◆ **EXCERPT TO READ**:
>> Begin
From annoying advertising people hate to delicate advertising people loved

DDB Stockholm’s first communication for new client Elkjøp, the largest electronics retailer in Scandinavia, set out to create a new brand journey with their Christmas campaign. Most northern folks are known for being timid and quiet. So instead of screaming the price of a 4K TV or shouting about the amazing deal on PlayStation 4, they encouraged people to add meaning to their Christmas gifts. Because things can say things too. Important stuff, that some of us might find difficult to say out loud.
>> End
◆ **PROBLEM SET**:
1. Copy the Elkjøp campaign text from "From annoying advertising" to "say out loud.", substituting "holiday" for "Christmas".
2. Pick up the Elkjøp campaign text where it stops and carry it on.
The lines after this text can be left aside.

◆ **SUPPLIED DATA**:
>> Begin
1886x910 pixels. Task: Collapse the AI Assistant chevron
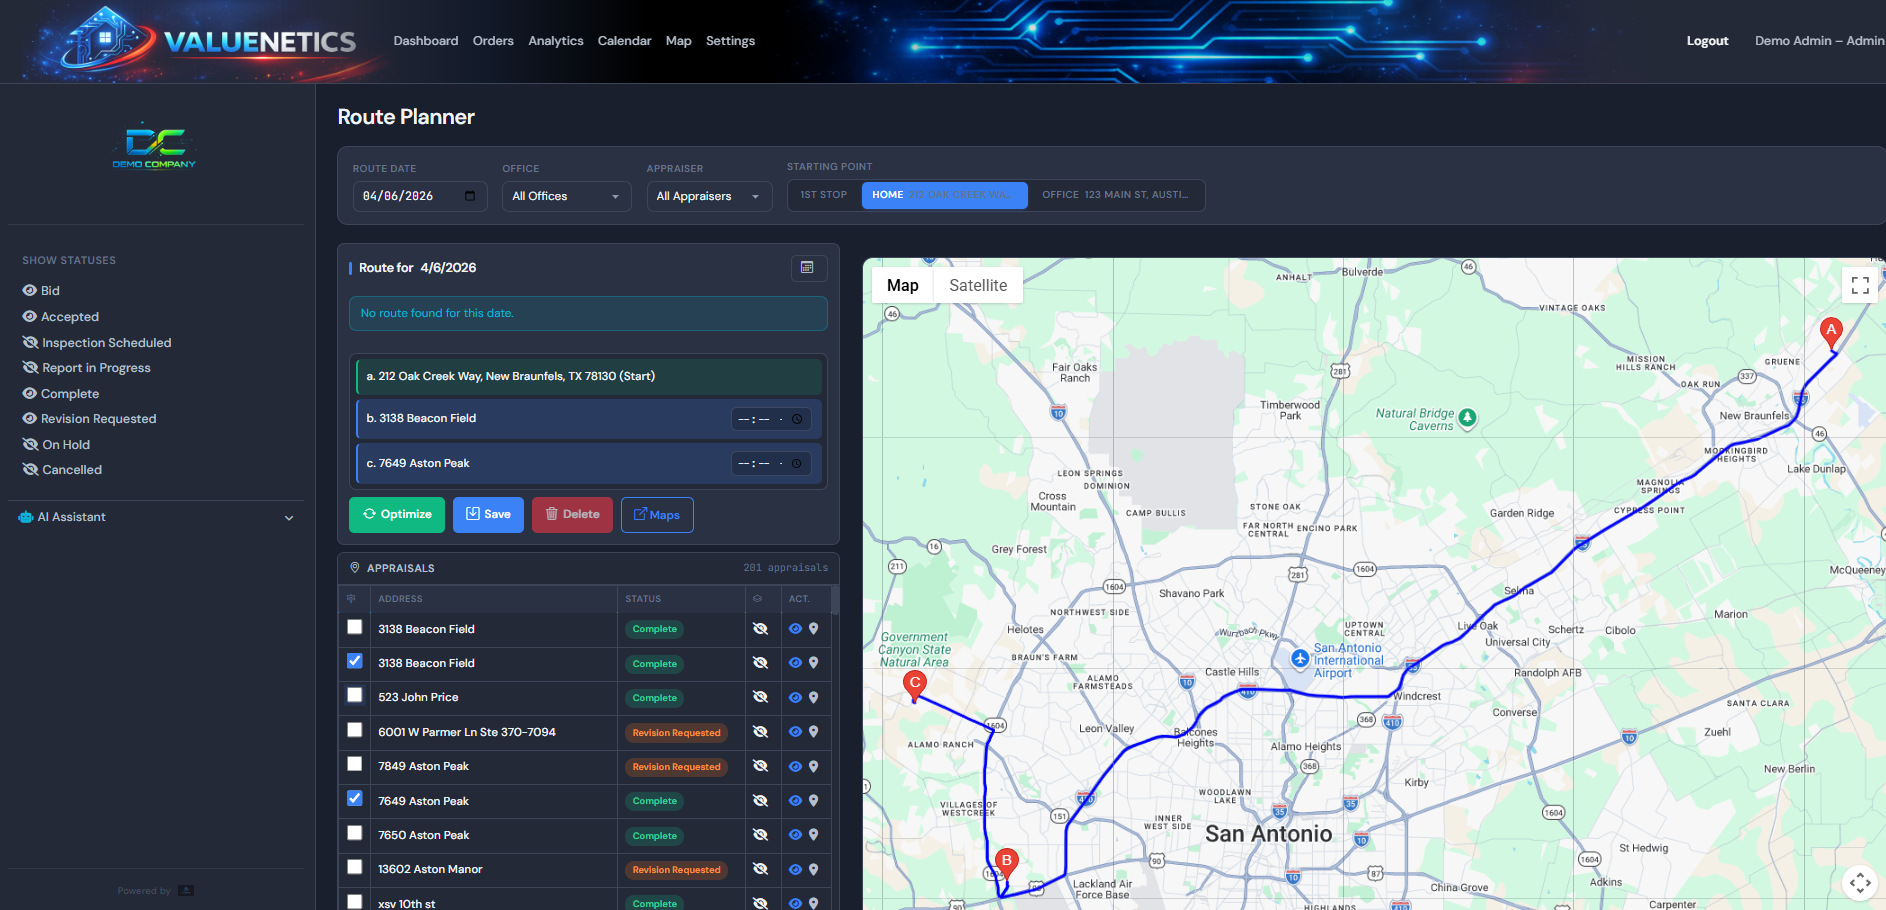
>> End
◆ **PER-TASK OUTPUTS**:
1.
From annoying advertising people hate to delicate advertising people loved

DDB Stockholm’s first communication for new client Elkjøp, the largest electronics retailer in Scandinavia, set out to create a new brand journey with their holiday campaign. Most northern folks are known for being timid and quiet. So instead of screaming the price of a 4K TV or shouting about the amazing deal on PlayStation 4, they encouraged people to add meaning to their holiday gifts. Because things can say things too. Important stuff, that some of us might find difficult to say out loud.

2.
Everything is Awesome

Hairmet helmets is a new brand of bicycle helmets founded by DDB Stockholm creative Simon Higby and Clara Prior of DDB Copenhagen. Born out of Simon’s thesis at the Berlin School of Creative Leadership on accidental start-ups (creating start-ups based on old ad campaigns), Hairmet helmets is a spin-off of DDB Stockholm’s previous Fun Theory campaign for Volkswagen and its concept that if you make something fun, more people will do it. Unlike traditional, uncool bike helmets, Hairmet helmets look like toy hairstyles and allow kids to become a life size version of their favorite toy characters. Launched online, it is now backed by one of the UK largest manufacturers and is in the final development stage at their factory. It is not made in conjunction with or endorsed by Lego or any other brand – it is a pure start–up product aimed at improving child safety. You should be able to buy a Hairmet helmet soon.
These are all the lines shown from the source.